On Wednesday, after Trofie Wife finally got around to telling Mrs. Furley about the broken shutter opener/closer in the kitchen, she dropped by with her reliable (and long-retired) workman. (I felt a little bad that this guy was crouched over on our floor when he seemed like he should have been lounging somewhere, but I guess it’s good to keep active if you can.) While he worked on the mechanism (and continued to work even after insisting that he needed a new part and would have to return tomorrow—Mrs. Furley’s, uh, persistence required that he continue trying to fix it with the materials on hand), Mrs. Furley shared some stories about her life and how she came to be proficient in so many languages. It seems like she’s had a tough go of it, being born between the two wars and likely seeing some horrible things on soil here and other parts of Europe (though we sometimes wonder about her family’s allegiances during the war…), and she doesn’t seem to have much—if any— family left (or at least nearby). She also nosily poked through the stuff on our dining room table and insisted that we cut some branches from the lovely tree outside our window (“Ouch!” said the tree) for Christmastime luck. Not soon enough, the Wizened Workman managed to fix the pulley with the parts on hand—I guess that’s one vote for Mrs. F’s style of squeaky wheelism.

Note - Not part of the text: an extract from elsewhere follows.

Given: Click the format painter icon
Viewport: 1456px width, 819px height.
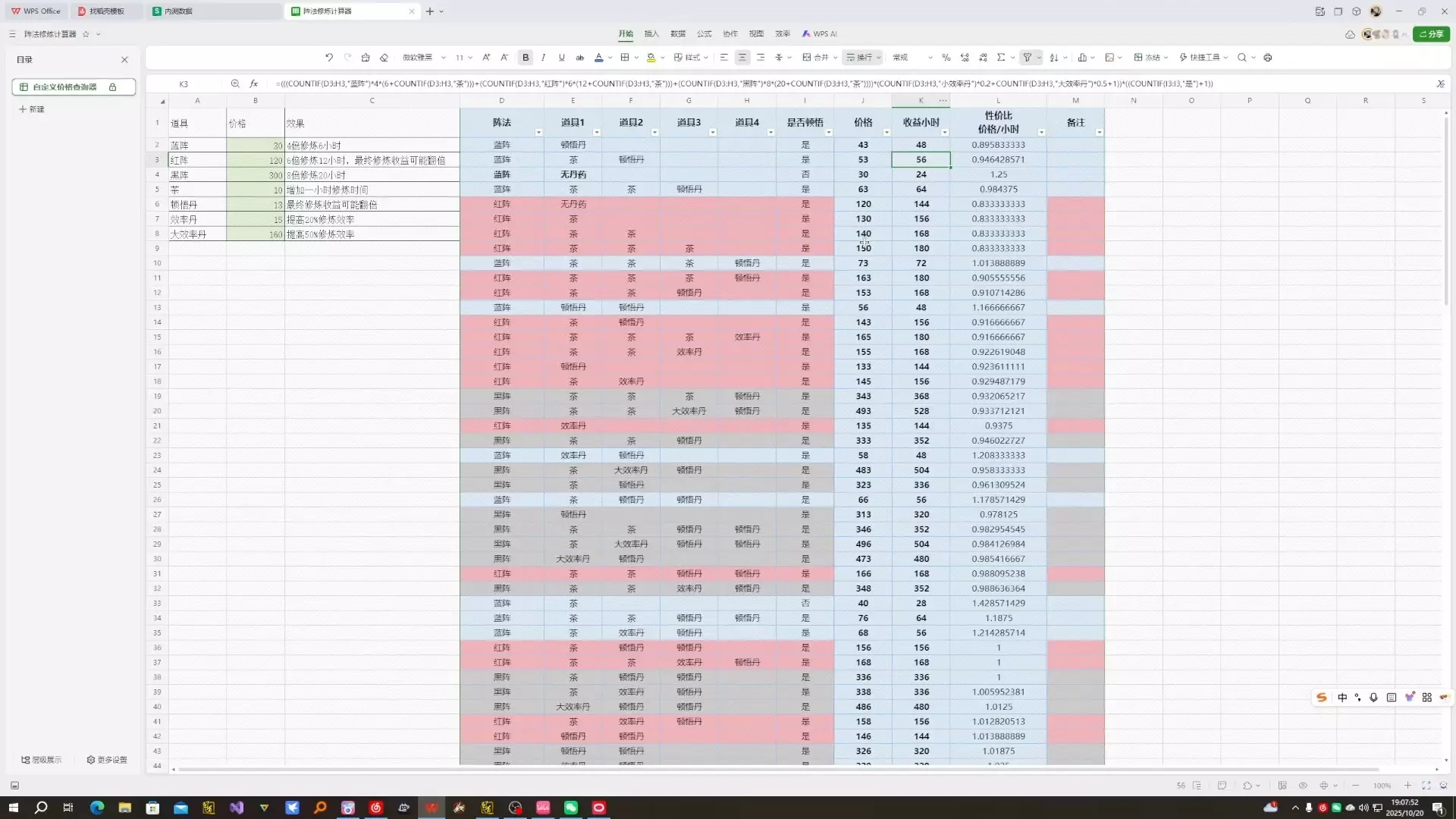Looking at the screenshot, I should [x=366, y=58].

She left shortly thereafter the fix was complete, and it wasn’t a moment too soon!

And now, for your benefit, Trofie Wife will pass along some wise words from our ever-eager-to-help landlady, which you, too, may find useful in your everyday encounters:

1. Trust no one. Especially in these times.

2. Don’t eat too much fish; it’s all water. Eat meat. That way you won’t be too          thin like Martello.

3. Do not open the door for anyone—except me.

4. If you’re not going to eat meat, take vitamins daily.

5. Do not open the door for anyone, especially Communists selling newspapers.

6. Don’t use so many lights! Even when you need them…

7. Only put up Christmas decorations if your neighbor does.

8. Avoid stupid and ill-bred persons.